Au sud-ouest de cette baie et à 30 miles de la ville portuaire Haïphong, l’île Cat Bà m’a offert les plaisirs multiples de ce parc national sans égal au Vietnam avec ses fjords encaissés entre les parois rocheuses, ses jolis mini- plages, ses forêts vierges, sa flore de 620 espèces et sa faune de 20 espèces de bêtes sauvages, 69 espèces ornithologiques, 20 espèces de reptiles et d’amphibies.

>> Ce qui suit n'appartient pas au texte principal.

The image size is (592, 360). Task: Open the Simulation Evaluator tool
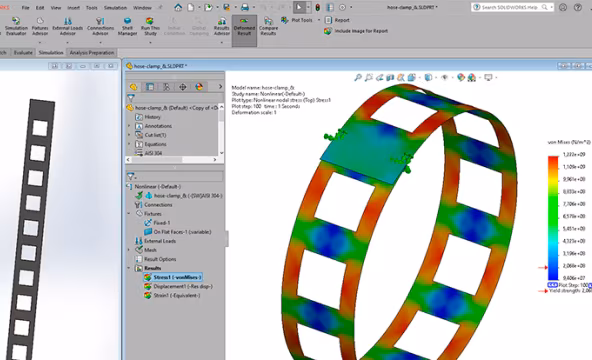click(x=16, y=26)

En dehors des îles Hoàng Sa (Paracels) et Truong Sa (Spratley), deux autres îles présentent une importance stratégique particulière, Côn Dao et Phu Quôc, qui étaient malheureusement au temps de la colonisation et de ses guerres deux îles pénitentiaires de sinistre mémoire. Je ne pourrais jamais oublier ma première visite à Côn Dao, à 230 km de Hô Chi Minh-ville. J’ai voyagé dans un hélicoptère militaire usé à tel point que l’eau de pluie suintait à travers la carlingue, – l’armée assurant la liaison Vung Tàu-Côn Dao deux fois par semaine. Le tourisme commençait à peine. Mon impression est que c’est un enfer avec les vestiges des prisons pour condamnés politiques et de leur torture, et un paradis avec un climat doux, la forêt vierge, les plages ensoleillées et la solitude des temps primitifs.

Phu-Quoc-ile-de-perle

Phu Quôc était aussi une île pénitentiaire où furent enfermés quelque 40.000 prisonniers de guerre des troupes de libération du Sud Vietnam pendant la guerre américaine. Environ trois ou quatre mille d’entre eux dorment dans un cimetière sur une colline, cimetière qui, vu de l’avion, ressemble à un énorme bouquet de fleurs blanches constituées par les tombeaux. Phü Quôc a joui depuis longtemps d’une réputation nationale pour son délicieux nuoc mam, sauce de poisson. Toutes les îles du Vietnam sont pittoresques et possèdent les 3 “S” (Sun, Sea, Sand) : immense potentiel touristique à exploiter.